** Exercise **
Where a line in the records holds "json", count it once; return only the final number.

** Input data **
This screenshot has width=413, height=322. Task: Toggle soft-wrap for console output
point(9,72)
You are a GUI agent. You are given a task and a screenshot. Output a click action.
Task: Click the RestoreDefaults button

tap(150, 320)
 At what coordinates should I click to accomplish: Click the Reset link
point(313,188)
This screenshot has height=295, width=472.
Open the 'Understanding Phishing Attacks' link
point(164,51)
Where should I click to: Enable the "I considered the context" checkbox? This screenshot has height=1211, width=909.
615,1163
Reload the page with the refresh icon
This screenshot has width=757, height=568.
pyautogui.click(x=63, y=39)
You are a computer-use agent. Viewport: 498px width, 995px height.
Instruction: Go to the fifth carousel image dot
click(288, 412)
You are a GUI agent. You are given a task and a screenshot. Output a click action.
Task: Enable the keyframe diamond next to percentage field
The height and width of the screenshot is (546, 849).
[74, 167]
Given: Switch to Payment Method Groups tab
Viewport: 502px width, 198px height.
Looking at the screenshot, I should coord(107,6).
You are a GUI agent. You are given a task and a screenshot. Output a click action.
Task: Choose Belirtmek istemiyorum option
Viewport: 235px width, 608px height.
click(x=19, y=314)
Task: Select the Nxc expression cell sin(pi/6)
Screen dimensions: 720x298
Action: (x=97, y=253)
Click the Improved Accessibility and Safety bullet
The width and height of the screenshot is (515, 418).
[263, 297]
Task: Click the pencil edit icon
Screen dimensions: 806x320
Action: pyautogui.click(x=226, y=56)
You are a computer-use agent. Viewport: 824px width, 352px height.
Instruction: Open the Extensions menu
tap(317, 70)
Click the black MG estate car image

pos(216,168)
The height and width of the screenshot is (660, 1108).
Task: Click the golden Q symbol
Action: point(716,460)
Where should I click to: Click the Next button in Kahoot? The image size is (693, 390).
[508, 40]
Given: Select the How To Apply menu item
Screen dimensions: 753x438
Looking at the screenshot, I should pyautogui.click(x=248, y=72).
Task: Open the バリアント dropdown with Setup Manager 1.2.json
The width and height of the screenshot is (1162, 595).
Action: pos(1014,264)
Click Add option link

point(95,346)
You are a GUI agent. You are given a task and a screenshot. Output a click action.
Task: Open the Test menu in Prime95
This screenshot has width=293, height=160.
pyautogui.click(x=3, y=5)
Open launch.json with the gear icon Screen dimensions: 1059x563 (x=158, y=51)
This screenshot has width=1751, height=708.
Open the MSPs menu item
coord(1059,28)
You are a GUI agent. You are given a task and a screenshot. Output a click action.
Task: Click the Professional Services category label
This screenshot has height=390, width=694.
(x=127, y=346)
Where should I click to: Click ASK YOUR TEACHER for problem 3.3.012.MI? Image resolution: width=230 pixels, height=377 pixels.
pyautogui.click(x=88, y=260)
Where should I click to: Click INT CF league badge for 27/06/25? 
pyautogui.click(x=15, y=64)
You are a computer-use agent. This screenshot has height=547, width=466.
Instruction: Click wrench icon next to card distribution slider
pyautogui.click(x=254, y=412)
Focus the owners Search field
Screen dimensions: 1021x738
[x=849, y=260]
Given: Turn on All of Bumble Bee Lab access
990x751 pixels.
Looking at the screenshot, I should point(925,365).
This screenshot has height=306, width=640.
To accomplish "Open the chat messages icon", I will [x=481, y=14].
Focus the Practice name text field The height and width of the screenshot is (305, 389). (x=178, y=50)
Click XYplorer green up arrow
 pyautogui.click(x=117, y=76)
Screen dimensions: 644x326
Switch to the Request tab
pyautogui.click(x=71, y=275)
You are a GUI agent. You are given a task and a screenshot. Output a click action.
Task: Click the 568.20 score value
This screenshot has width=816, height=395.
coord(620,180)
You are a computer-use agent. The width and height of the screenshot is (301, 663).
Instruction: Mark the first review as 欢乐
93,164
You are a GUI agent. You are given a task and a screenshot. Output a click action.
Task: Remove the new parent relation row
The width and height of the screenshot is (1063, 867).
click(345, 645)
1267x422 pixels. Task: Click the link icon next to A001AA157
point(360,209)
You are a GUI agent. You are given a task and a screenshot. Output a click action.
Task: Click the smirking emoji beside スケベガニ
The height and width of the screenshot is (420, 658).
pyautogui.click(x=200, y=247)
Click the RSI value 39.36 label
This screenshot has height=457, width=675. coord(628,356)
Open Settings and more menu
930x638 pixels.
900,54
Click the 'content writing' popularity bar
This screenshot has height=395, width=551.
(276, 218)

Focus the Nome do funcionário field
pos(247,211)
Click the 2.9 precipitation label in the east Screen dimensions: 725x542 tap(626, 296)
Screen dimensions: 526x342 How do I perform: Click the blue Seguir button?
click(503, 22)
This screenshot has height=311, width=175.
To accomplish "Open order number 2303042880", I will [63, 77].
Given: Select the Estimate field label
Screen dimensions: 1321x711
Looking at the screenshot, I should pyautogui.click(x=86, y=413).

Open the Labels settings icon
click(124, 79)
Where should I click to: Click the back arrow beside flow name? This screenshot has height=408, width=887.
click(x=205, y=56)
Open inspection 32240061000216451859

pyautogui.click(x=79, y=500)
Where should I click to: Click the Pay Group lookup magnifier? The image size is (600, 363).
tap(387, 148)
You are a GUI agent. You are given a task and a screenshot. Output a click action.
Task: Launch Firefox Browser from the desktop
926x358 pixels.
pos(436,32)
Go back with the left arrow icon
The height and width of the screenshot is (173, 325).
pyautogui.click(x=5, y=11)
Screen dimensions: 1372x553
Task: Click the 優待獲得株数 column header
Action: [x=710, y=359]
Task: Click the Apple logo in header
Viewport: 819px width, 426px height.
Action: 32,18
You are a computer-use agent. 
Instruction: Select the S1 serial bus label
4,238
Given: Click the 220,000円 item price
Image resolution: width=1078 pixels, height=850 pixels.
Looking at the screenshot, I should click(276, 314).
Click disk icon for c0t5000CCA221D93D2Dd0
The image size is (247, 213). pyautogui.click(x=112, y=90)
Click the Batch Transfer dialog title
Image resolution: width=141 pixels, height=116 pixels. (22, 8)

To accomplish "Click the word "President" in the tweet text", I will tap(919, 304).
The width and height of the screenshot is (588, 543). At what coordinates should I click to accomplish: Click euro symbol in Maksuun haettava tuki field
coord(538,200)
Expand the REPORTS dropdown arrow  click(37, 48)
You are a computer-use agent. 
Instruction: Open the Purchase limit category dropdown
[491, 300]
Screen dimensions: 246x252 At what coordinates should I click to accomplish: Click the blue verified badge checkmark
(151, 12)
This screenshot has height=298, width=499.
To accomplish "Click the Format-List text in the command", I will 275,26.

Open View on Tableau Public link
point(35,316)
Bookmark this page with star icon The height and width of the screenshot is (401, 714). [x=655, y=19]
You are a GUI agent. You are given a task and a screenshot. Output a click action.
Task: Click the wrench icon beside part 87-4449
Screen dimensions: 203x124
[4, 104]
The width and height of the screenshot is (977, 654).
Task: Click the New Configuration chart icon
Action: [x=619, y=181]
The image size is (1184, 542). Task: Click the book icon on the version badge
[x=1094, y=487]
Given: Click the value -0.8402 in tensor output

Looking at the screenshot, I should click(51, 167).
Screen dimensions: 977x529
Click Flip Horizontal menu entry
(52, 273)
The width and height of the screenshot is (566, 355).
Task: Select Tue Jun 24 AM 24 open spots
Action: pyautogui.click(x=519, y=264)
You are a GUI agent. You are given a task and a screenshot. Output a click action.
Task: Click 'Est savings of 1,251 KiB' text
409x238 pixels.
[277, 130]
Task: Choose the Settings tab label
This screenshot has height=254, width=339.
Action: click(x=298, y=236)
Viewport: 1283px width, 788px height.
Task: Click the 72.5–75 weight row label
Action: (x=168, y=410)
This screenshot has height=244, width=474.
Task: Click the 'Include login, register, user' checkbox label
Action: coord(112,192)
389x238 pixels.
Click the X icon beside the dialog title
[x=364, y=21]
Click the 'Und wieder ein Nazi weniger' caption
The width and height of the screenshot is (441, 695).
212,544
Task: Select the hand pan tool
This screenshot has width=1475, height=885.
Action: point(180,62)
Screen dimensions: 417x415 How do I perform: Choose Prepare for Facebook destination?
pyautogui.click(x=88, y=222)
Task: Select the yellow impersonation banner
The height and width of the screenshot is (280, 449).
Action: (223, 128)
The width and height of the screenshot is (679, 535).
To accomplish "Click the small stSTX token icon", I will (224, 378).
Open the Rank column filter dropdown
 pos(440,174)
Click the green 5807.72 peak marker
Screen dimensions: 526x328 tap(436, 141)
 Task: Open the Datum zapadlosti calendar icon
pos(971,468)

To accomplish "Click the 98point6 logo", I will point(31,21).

** Response to the exercise **
2